▶ **Extracted data**

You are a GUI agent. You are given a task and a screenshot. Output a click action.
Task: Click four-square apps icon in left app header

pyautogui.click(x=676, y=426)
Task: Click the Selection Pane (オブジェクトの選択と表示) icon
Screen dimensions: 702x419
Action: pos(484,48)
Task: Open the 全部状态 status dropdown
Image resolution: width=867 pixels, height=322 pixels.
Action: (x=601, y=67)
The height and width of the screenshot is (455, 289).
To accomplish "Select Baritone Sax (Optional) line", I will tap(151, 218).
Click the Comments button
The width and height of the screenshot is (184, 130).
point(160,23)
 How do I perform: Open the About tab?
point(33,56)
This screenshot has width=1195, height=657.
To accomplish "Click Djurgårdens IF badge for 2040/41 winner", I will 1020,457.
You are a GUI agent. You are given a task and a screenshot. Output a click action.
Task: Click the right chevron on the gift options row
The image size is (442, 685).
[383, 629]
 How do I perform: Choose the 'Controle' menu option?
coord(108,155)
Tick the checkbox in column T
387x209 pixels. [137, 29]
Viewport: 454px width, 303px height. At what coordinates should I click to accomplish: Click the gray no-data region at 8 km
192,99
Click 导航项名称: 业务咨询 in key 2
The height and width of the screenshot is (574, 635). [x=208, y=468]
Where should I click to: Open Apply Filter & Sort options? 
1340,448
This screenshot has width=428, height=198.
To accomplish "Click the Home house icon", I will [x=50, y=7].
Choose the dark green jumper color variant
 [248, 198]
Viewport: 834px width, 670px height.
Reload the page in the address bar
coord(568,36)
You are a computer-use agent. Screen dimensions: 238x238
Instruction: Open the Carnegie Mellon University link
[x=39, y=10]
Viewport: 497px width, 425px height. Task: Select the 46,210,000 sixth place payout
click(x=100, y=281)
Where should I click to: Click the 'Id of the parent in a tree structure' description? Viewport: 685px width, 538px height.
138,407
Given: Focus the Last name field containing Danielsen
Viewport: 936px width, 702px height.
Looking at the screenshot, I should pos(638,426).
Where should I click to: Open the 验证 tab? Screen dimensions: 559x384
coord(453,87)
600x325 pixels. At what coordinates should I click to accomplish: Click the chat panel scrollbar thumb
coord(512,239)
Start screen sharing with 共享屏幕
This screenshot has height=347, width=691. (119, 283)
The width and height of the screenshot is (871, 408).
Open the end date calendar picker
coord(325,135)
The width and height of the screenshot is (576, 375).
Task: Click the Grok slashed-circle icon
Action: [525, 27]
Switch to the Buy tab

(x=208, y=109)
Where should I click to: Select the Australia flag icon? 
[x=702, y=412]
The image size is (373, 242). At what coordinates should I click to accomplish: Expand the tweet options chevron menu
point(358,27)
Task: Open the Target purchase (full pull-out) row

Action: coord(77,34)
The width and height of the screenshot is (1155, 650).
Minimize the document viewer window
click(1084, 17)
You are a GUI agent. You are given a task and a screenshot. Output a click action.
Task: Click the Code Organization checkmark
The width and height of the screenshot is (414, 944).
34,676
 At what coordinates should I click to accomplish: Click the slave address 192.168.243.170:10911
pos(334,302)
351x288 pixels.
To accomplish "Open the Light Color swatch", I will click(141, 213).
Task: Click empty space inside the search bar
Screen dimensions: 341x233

▶ **Given instruction**
Copy the items above word for word, from the line with "Where should I click to: Open Apply" up to and including the line with "coord(568,36)".

▶ **Exercise answer**
Where should I click to: Open Apply Filter & Sort options? 
1340,448
This screenshot has width=428, height=198.
To accomplish "Click the Home house icon", I will [x=50, y=7].
Choose the dark green jumper color variant
 [248, 198]
Viewport: 834px width, 670px height.
Reload the page in the address bar
coord(568,36)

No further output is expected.